Better Than The Alternatives
Now, some people will likely take umbrage at my painting this as inherently secure.
After all, once you give your login information to LastPass, you theoretically lose control of it; in theory, LastPass could collect, use or sell your information. Or allow it to be compromised by a third party. Or fail to properly protect its own systems and allow hackers to get that info.
All of that is true as far as it goes. The same is true, however, of the sites with which one has created a user account. What value would there be to LastPass in destroying its business model by compromising user information?
One might also note that the built-in password managers of modern Web browsers can allow the same flexibility of LastPass. If you only use one computer and one Web browser, then by all means, use its built-in password manager.
But I don’t know of many people who only access the Web from one device and browser; most people use at least a PC, and probably a cell ph0ne, and maybe a laptop, and probably two or more browsers. For most people, having a central password collection point makes sense.
Finally, LastPass says that every bit of information is encrypted with your master password, which they don’t store, and all traffic is conducted over SSL, meaning that even if hackers could compromise their systems and get your login information, it wouldn’t be of any use to them.
I don’t know if that is 100 percent true, but I have no reason to doubt what they say, and if what they say is true — which appears to be the case — then they’re right: so long as you have a strong master password, there’s no chance hackers will get any use out of stolen data.
Anyway, the summary is, I understand Web security pretty well, and I believe LastPass is secure. It’s certainly far more secure than using the same Web password for two different sites.
The Good, The Bad And The Ugly
The best things about LastPass, in addition to providing a central repository of Web site passwords that you can access from any place and any device, is:
- It is remarkably good at finding login forms and properly filling them out.
- It will generate secure passwords for you.
- You can use it to fill out forms, such as order forms, with name, address and other information; you can even have multiple profiles, to fill out forms for business, personal, kids, etc.
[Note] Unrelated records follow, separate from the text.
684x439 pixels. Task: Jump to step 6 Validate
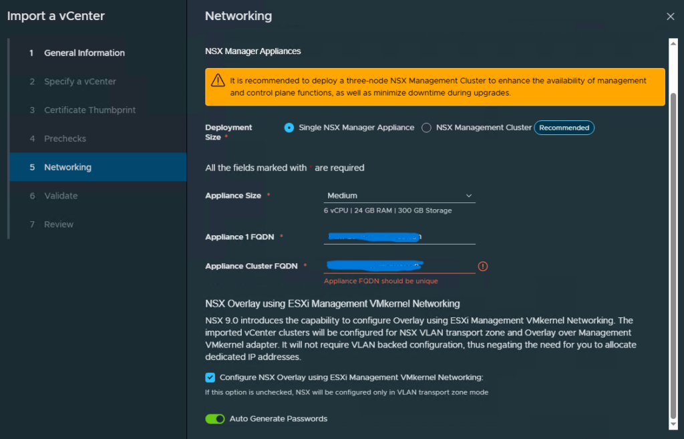point(61,196)
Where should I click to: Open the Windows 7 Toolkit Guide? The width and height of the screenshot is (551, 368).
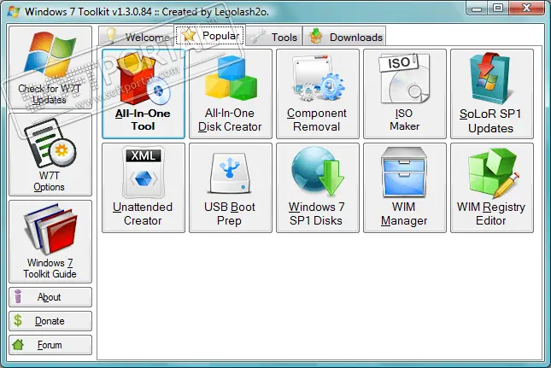[x=50, y=242]
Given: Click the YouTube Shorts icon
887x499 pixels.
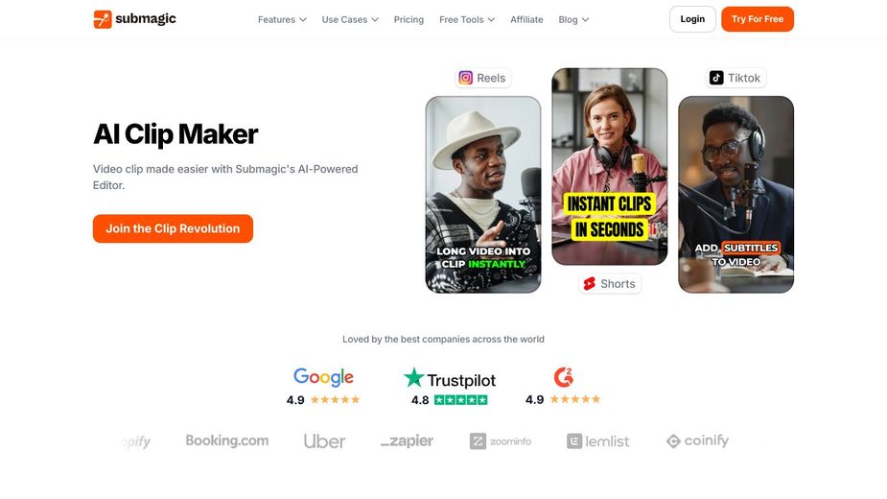Looking at the screenshot, I should point(590,283).
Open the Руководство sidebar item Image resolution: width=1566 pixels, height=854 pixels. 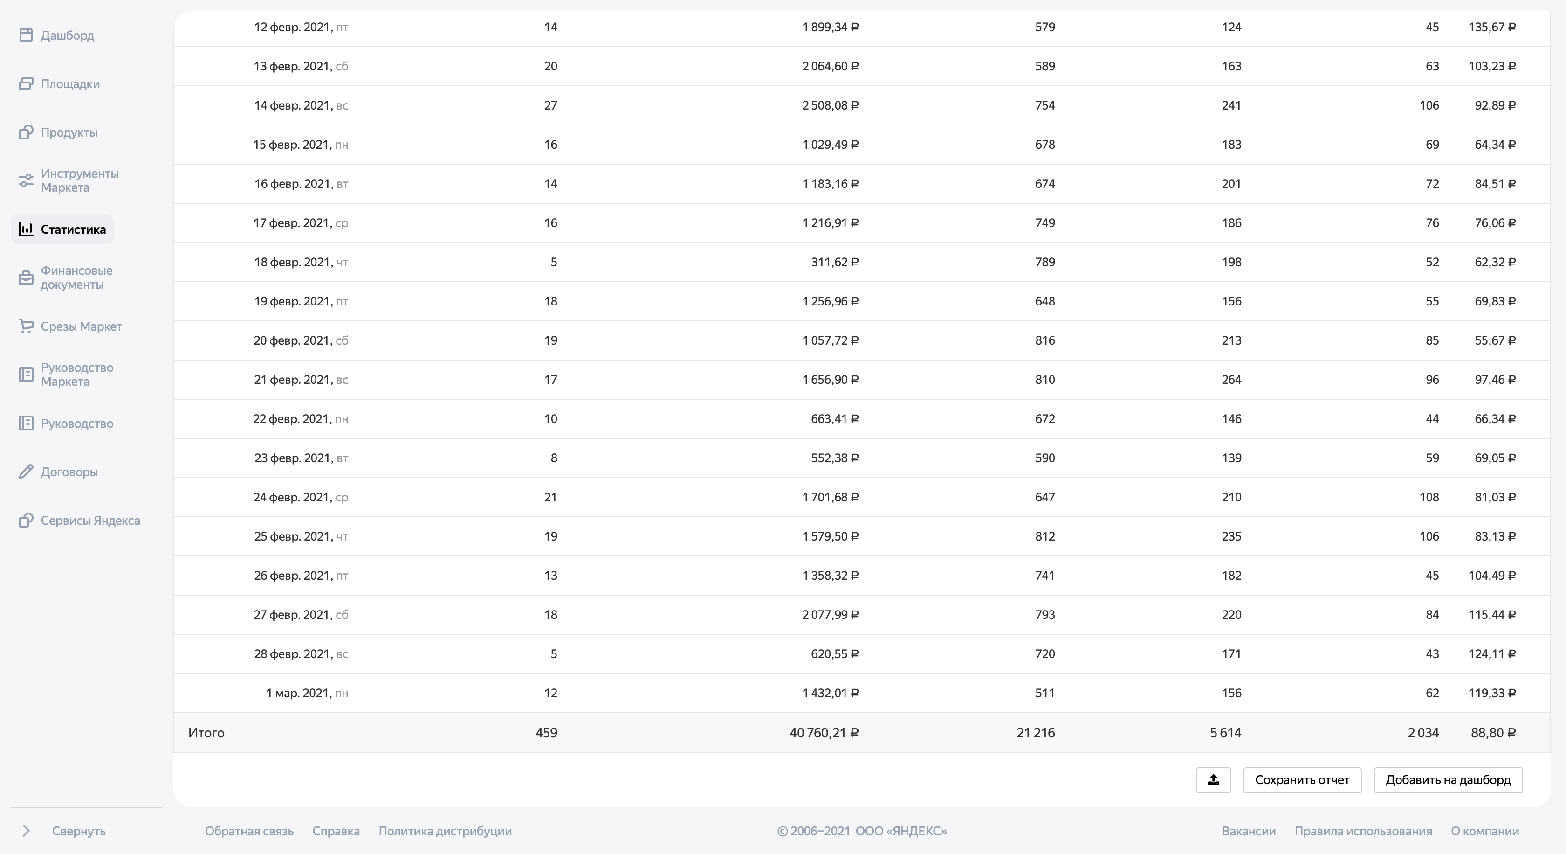[77, 423]

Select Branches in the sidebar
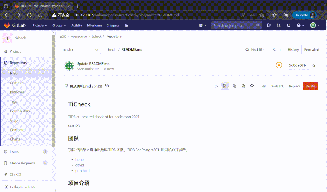pos(17,92)
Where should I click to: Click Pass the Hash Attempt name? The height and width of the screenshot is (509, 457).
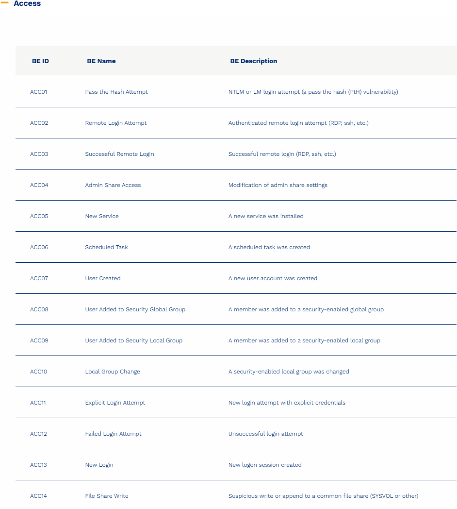(116, 92)
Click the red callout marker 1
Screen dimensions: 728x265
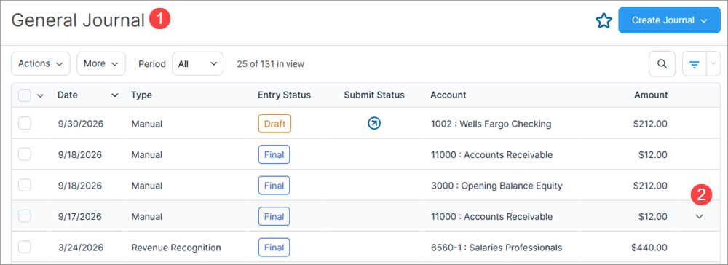(159, 20)
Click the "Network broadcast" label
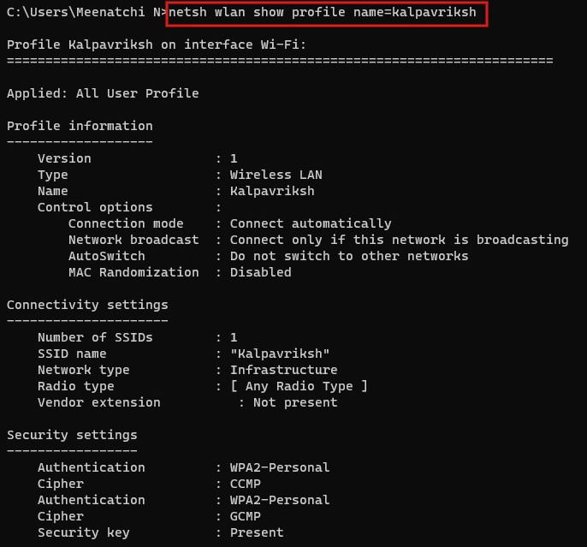This screenshot has width=587, height=547. pos(133,240)
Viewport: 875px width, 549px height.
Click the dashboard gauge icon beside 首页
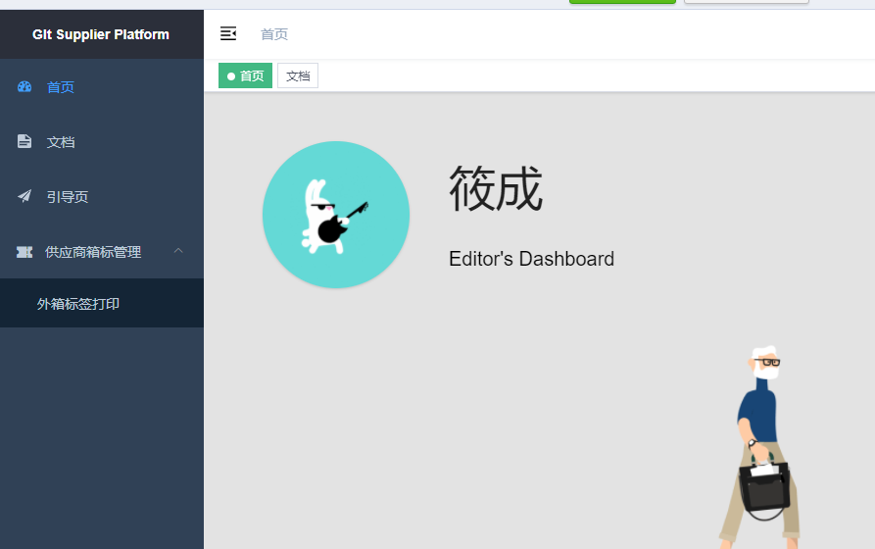24,87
Again, all this is stored securely.
The things I don’t like about LastPass are:
- It sometimes doesn’t properly record passwords, especially if you are changing a password. I highly recommend that you copy the password for a site, and test logging in for every site you add to LastPass. Trust me, I learned this the hard way. Copy your password, test logging in with LastPass, and make sure it works before you discard the password.
- Its AutoLogin feature — which, as it suggests, will log you in automatically to a Web site, if you opt to set up a site to use it — works well some places, but wreaks havoc on others. For Facebook, Twitter and most Web forums, AutoLogin works great. For shopping sites or other places with lots of forms, it’s a major pain in the butt, and you should opt against using it.
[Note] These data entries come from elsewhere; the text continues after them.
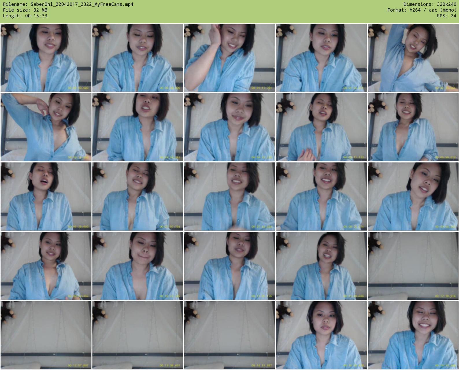
Task: Select the empty-room frame stamped 00:14:15
Action: 230,335
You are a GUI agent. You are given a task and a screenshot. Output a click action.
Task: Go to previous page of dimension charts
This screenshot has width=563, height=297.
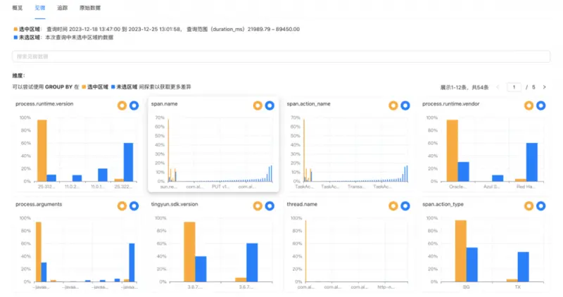(x=498, y=87)
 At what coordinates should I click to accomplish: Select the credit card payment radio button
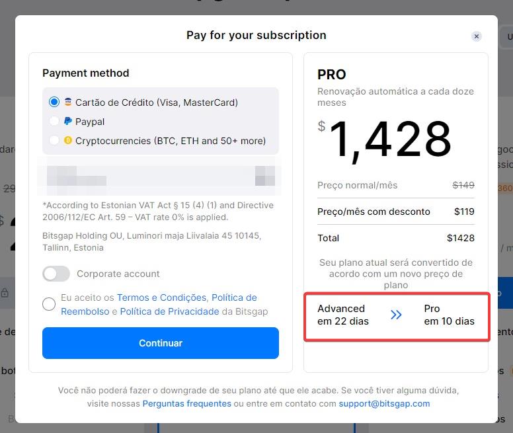point(54,102)
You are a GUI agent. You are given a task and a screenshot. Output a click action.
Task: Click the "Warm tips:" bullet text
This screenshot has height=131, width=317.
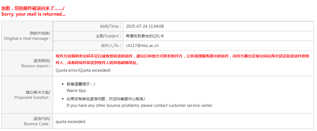77,91
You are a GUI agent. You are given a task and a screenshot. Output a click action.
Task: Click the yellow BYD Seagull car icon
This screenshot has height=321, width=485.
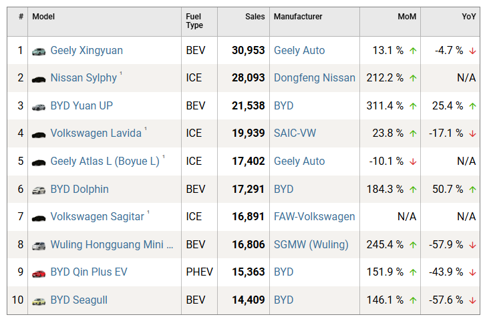(x=39, y=301)
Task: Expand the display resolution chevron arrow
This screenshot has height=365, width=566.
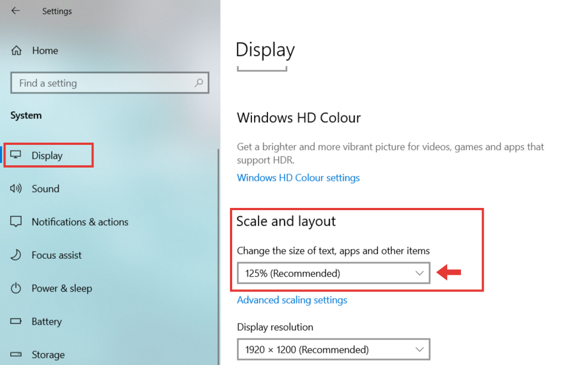Action: pos(419,349)
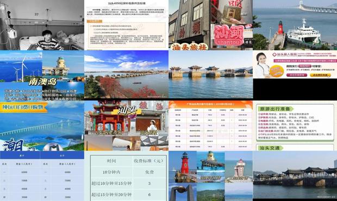The height and width of the screenshot is (201, 337).
Task: Open the river photo with red flowering trees
Action: tap(126, 74)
Some hard-to-use / hard-to-understand parts of LastPass are:
- The vault, where passwords are stored, is a bit cumbersome. While I like the ability to group passwords together, there are so many settings and so many things you can do with a password that it can be overwhelming to manage them.
- Using LastPass with a mobile device requires a $12 per year premium service. Actually, I’m OK with that; others might not be, but I like and support the freemium model, especially when the free services work so well.
It took me the better part of a day to visit all the Web sites for which I have login information, generate, record and test new passwords.
But I know now that my online identity is far more secure than it had been; if somehow, the login information I have on a site is compromised, I know that the trouble probably can’t extend past that site, whereas before, a compromise of one site was pretty much an open invitation to compromise everything.